As the EU prepares revisions to its registration, evaluation, authorisation and restriction of chemicals (Reach) regulations, researchers are proposing a way of accounting for the growing number of ‘chemical cocktails’ found in the environment and human body.

Mixture

Source: © Thomas Backhaus et al/Science/AAAS

The mixture allocation factor has been created to attempt to address the issue of whether or not a mixture of chemicals poses a threat to human health or the environment

Current requirements treat each chemical in the marketplace individually and producers must demonstrate safe use, which includes the concentrations in the environment. However, this does not reflect the realities of chemical exposure and risk.

‘We go out and take a bucket of water or blood sample and then we find dozens or even hundreds of chemicals in that sample,’ explains Thomas Backhaus, chair for ecotoxicology and environmental risk assessment at RWTH University Aachen and lead author of the policy forum introducing the mixture allocation factor in Science.

The goal of the mixture allocation factor is to address the reality of mixtures and limit the fraction of total allowable risk any one chemical can have.
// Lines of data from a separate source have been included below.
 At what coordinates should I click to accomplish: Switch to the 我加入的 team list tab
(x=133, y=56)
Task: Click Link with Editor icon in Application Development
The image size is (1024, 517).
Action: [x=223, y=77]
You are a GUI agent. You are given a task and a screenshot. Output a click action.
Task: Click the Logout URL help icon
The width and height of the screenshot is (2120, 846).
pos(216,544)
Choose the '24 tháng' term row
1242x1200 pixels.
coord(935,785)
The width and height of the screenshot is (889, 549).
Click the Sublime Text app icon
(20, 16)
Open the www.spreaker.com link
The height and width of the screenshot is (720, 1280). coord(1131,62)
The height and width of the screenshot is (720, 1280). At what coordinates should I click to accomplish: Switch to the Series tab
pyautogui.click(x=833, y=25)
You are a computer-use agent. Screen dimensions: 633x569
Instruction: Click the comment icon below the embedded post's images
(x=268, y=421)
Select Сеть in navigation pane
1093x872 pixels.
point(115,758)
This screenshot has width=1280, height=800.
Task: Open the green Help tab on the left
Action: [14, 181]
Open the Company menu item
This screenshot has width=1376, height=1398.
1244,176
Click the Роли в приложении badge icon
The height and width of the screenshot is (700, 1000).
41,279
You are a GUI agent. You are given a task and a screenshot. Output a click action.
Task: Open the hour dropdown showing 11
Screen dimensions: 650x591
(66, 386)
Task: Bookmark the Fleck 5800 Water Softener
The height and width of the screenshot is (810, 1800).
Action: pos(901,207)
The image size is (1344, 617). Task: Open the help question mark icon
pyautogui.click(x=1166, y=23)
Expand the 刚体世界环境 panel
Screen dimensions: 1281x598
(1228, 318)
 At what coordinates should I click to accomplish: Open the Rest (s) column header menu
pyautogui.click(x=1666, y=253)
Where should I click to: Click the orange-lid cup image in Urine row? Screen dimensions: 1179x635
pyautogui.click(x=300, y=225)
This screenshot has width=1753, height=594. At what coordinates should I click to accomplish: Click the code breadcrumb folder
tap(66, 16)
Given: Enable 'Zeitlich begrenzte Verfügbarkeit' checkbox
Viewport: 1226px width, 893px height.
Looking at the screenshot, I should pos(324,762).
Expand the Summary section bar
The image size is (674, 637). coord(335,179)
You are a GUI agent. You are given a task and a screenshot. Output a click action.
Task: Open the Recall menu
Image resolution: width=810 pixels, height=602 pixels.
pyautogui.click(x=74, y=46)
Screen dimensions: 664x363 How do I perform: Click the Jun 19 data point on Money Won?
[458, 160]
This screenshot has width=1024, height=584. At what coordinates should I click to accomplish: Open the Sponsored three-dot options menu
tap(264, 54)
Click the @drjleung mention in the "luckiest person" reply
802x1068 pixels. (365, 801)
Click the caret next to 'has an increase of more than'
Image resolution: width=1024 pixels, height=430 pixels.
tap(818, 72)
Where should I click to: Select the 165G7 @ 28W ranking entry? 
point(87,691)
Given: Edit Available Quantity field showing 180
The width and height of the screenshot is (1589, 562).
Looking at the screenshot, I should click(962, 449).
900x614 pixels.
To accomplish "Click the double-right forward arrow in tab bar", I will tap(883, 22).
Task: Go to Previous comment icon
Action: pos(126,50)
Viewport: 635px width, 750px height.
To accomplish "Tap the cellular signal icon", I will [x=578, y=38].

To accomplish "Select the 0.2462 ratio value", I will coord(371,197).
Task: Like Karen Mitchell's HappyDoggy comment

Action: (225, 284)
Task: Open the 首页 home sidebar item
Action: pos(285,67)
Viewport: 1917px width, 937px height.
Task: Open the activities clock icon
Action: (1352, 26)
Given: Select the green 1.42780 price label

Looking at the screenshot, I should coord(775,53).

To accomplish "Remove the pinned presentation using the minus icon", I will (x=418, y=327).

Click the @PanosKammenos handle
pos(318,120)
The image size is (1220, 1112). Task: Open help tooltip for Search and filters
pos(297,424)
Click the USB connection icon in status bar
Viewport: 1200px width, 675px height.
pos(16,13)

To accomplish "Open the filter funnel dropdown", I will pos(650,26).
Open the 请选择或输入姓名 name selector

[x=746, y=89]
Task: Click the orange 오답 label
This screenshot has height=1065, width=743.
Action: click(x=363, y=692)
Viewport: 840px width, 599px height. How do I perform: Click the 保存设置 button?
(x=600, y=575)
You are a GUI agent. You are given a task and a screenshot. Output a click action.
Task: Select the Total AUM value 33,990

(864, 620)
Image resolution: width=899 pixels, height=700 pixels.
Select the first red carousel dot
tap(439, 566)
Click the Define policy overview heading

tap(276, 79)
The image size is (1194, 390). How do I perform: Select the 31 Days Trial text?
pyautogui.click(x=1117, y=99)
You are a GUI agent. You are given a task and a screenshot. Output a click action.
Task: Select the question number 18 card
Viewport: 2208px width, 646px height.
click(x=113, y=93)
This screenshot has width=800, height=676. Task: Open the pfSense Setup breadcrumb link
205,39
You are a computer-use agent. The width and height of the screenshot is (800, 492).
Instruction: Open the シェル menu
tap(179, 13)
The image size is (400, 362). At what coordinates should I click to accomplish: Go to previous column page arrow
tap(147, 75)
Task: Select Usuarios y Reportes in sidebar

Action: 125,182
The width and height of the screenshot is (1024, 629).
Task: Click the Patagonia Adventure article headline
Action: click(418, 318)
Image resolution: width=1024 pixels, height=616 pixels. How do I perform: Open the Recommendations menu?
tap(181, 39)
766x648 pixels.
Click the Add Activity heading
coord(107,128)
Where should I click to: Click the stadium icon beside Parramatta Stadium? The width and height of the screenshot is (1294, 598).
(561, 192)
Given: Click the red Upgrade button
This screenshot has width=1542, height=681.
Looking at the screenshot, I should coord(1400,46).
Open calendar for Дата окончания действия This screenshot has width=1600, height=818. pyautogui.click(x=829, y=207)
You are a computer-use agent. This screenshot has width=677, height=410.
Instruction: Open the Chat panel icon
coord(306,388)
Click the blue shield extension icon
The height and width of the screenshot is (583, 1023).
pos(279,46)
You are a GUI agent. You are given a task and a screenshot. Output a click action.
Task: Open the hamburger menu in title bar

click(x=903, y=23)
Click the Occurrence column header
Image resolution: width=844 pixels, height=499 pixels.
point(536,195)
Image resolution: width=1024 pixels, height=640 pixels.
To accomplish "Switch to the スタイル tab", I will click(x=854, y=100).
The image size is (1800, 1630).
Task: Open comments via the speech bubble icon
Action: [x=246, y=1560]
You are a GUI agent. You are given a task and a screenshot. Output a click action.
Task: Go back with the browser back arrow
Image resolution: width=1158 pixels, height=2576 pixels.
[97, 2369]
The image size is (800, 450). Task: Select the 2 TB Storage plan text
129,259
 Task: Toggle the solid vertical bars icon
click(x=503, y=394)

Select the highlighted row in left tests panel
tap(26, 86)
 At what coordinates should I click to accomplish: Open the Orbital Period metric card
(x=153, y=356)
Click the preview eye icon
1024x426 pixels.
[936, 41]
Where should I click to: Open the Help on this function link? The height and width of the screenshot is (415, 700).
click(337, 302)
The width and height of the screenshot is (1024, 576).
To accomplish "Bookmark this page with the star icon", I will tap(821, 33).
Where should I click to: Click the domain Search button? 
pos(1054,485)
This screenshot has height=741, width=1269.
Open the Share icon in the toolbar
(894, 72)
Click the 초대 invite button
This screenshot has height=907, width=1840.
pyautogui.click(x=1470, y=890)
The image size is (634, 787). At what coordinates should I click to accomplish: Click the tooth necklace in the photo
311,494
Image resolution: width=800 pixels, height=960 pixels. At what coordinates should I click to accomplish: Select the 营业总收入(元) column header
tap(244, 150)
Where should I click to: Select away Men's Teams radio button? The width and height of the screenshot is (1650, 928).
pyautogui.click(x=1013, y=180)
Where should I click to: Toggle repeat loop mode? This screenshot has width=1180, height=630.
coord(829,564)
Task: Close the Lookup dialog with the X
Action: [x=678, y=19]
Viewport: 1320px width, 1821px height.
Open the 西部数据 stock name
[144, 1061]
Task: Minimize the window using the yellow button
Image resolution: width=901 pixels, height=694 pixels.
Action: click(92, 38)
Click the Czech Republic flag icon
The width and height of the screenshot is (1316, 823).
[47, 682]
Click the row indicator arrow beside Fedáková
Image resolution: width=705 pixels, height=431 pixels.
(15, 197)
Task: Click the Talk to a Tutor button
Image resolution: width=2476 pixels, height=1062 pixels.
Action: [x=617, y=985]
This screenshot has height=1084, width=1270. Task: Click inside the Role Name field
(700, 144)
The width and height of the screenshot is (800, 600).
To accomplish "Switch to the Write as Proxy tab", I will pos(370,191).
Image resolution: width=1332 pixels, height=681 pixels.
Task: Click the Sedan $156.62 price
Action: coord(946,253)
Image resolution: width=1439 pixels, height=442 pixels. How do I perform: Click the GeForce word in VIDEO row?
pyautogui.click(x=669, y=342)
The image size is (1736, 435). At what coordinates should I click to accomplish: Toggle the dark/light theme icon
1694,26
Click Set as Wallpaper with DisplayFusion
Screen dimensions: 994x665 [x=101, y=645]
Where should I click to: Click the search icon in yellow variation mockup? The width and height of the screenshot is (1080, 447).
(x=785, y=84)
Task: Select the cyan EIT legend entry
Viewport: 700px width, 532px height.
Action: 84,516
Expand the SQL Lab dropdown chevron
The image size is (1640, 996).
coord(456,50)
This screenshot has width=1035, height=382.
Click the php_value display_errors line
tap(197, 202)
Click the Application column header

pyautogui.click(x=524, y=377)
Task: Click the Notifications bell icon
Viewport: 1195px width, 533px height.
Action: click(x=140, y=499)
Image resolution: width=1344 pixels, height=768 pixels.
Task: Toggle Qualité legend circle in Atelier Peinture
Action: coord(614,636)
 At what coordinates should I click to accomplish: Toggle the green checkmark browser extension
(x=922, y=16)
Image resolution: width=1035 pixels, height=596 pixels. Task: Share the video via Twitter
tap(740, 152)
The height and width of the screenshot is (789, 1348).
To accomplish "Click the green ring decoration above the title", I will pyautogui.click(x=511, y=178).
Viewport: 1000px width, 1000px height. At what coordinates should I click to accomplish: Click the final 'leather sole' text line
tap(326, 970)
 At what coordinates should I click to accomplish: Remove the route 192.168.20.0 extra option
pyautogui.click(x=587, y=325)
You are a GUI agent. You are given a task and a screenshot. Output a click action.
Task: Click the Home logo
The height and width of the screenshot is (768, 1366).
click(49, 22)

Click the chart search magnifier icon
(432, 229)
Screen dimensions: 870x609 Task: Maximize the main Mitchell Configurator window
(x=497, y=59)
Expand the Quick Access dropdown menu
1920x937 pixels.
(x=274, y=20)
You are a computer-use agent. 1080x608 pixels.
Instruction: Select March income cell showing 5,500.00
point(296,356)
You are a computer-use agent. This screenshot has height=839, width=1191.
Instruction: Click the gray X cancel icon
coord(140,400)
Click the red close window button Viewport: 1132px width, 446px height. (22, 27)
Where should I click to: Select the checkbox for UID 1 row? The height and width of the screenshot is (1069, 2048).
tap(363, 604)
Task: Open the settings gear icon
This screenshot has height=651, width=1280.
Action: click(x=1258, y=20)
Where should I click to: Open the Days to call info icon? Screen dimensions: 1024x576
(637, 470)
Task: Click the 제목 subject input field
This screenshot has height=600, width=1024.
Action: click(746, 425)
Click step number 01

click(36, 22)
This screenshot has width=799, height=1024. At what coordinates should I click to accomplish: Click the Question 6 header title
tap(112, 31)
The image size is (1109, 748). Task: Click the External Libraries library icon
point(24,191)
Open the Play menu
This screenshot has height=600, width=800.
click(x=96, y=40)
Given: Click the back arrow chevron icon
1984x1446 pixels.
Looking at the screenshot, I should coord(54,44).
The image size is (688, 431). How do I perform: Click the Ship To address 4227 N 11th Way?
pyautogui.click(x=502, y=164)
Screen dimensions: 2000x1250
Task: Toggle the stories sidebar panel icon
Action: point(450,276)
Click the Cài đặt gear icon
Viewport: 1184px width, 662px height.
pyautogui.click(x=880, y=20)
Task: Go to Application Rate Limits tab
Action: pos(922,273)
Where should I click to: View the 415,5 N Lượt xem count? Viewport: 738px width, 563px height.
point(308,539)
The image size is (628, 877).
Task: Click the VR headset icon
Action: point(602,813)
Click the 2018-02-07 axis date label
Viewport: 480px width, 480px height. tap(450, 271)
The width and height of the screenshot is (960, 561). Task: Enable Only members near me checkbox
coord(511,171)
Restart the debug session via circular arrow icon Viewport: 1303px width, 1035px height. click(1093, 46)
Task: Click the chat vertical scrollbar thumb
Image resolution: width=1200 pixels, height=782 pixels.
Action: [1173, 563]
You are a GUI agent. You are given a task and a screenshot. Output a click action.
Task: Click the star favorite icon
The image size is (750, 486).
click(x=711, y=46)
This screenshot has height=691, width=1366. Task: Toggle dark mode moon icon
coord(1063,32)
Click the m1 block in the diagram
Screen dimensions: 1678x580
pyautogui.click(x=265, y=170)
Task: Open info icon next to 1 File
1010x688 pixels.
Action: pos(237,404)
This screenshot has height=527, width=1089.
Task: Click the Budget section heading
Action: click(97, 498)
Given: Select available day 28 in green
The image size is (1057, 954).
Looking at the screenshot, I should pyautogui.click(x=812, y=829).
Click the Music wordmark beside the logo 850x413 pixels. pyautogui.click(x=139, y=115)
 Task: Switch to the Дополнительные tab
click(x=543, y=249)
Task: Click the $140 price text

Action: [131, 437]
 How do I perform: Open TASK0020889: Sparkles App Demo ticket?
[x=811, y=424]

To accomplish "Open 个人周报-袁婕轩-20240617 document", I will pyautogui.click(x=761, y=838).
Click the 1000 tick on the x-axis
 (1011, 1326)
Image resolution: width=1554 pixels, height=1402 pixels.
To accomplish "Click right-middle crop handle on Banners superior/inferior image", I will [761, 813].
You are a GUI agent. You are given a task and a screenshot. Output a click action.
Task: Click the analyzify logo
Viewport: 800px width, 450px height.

Industrial chemicals are the proposed first target for the mixture allocation factor, many of which are covered by Reach.

Chemical risk is defined as a ratio of how much is present and how toxic a chemical is. This approach to risk is already in use for chemicals in the EU and provides a risk quotient value. ‘That ratio of exposure to a safe concentration is not allowed to exceed a value of one, so your concentration is never allowed to be higher than the safe concentration,’ explains Backhaus. In the new framework, the whole environment, or sample, is treated as one ‘risk cup’ in which the total risk value of all chemicals present cannot exceed one. The mixture allocation factor, therefore, reduces the maximum risk quotient value of an individual chemical to a value below one.

For example, when a mixture allocation factor of five is applied the allowable risk for each chemical drops from 1 to 0.2. Now when risk quotients for each chemical are estimated they must compare that ratio to 0.2 instead of 1. ‘That’s the only difference,’ says Backhaus, ‘you use the same data, the same approach, but just another target that you are comparing it to.’ In reality, some chemicals will be below the new allotted fraction of risk meaning a riskier chemical can occupy the extra space. But regulators can quickly assess whether the cumulative risk is above one and target the chemicals that contribute the most. ‘You’re not touching those compounds that are emitting low risk but you’re looking at those compounds that are what we call the risk drivers, those that really matter,’ says Backhaus.

According to Backhaus, the approach works for any sample and would not require new data collection methods. ‘We don’t need different approaches for human health and for protecting the environment,’ he says. ‘The numerical factors might be slightly different because we have different compounds in our body and in the water, but the idea is always exactly the same.’

Cynthia Rider, an expert with National Institute of Environmental Health Sciences, who spoke to Chemistry World in a personal capacity, says that while the mixture allocation factor is a pragmatic start, adjustments may be required. ‘I think we won’t know if it is too conservative or not conservative enough until the actual [mixture allocation factor] value is established, and we see how it is implemented.’

For Claus Svendsen at the UK Centre for Ecology & Hydrology, ‘the main difficulty will still be identifying which chemicals to include in a given mixture assessment’. For example, pesticides and pharmaceuticals, which are explicitly designed to affect living organisms, may need their own allocation factor values.

Backhaus agrees that adjustments will be required as more data on the types and levels of co-occurring chemicals becomes available but starting with industrial chemicals is a logical first step. ‘We start now with industrial chemicals because that’s where the biggest number is, but perhaps not the most toxic chemicals and not the most risky chemicals.’